On 10/14/2019 at 7:14 PM, Oldmahubbard said:

If a DNP is only a few extra months, as you say, how meaningful is it?

I have repeatedly made the embarrassing argument that the DNP is not remotely close to other doctorates.

I refuse it. It is bull fecal matter.

MS nurse anesthesia programs have evolved into super master’s degrees. 30 continuous months and 80 credits. The regional accreditors were questioning the extensive requirements for a MS. So the reason the DN(A)P is 6 months longer is the MS was not really a MS anymore. The doctoral CRNA programs are every bit as rigorous as a DPT or PharmD. The degree is far from bull fecal matter.
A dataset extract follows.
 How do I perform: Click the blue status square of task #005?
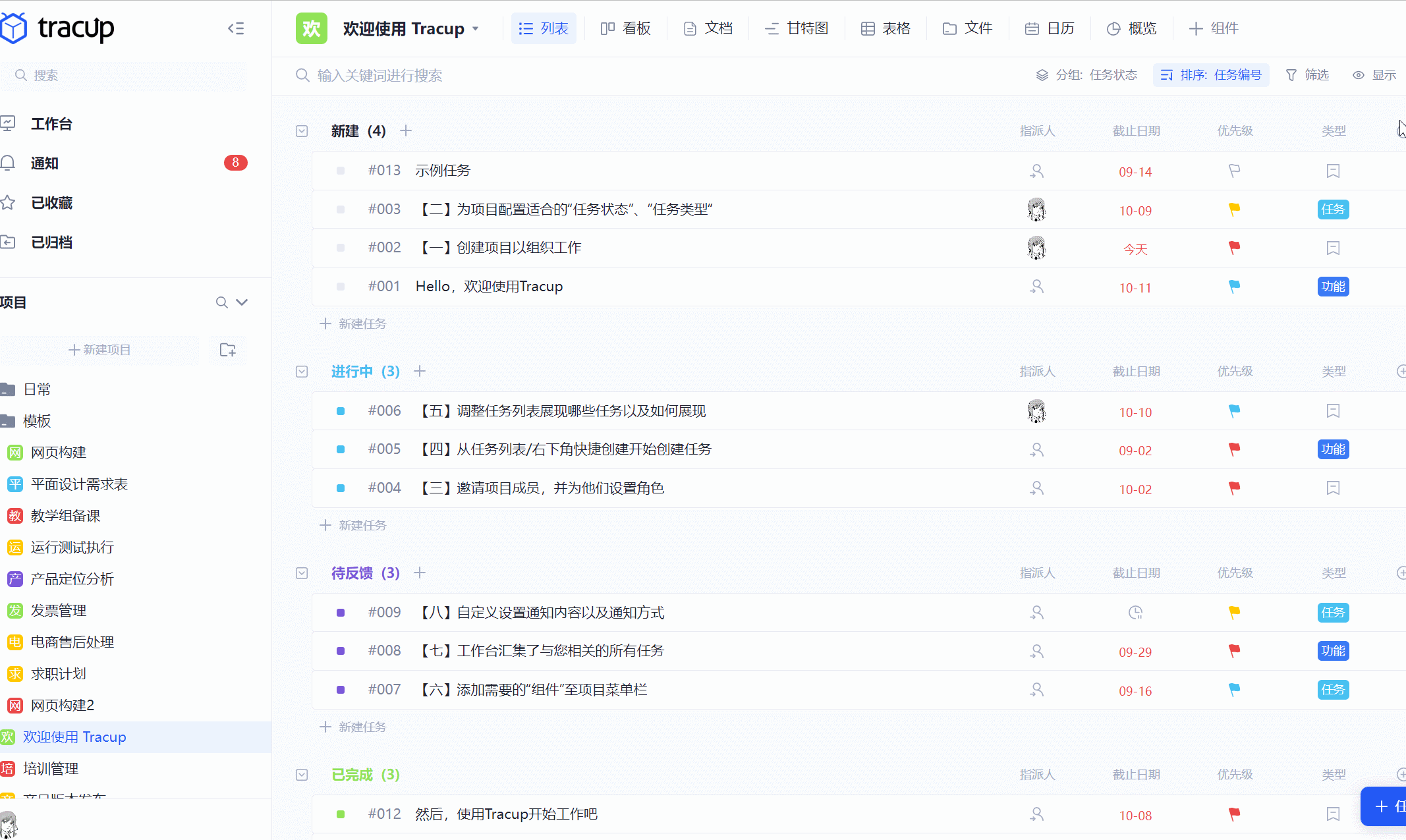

Cuppidee-that nursing program culture sounds annoying. Partly due to the huge emphasis on first attempt board pass rates as a proxy for quality. Other professions don’t put the onus for passing boards on the educational program the way nursing does. I thought you might be referring to nursing denigrating advanced degrees. That’s been a part of the culture for a long time. I earned a BSN in 1984 and didn’t wear my school pin (which was commonly done by RNs) because it was viewed negatively.

Burn out is an issue for a lot of health care providers, including nurses. But I can’t imagine doing anything else. I believe the future has never been brighter and the doctoral degree is a positive natural evolution of the profession. The people entering the profession are impressive!

Specializes in CRNA.
1 hour ago, Cuppideecake said:

Oh and lastly, I come on here with a different opinion and I'm labeled a troll. That shocked me

I think that’s just an online anonymity thing.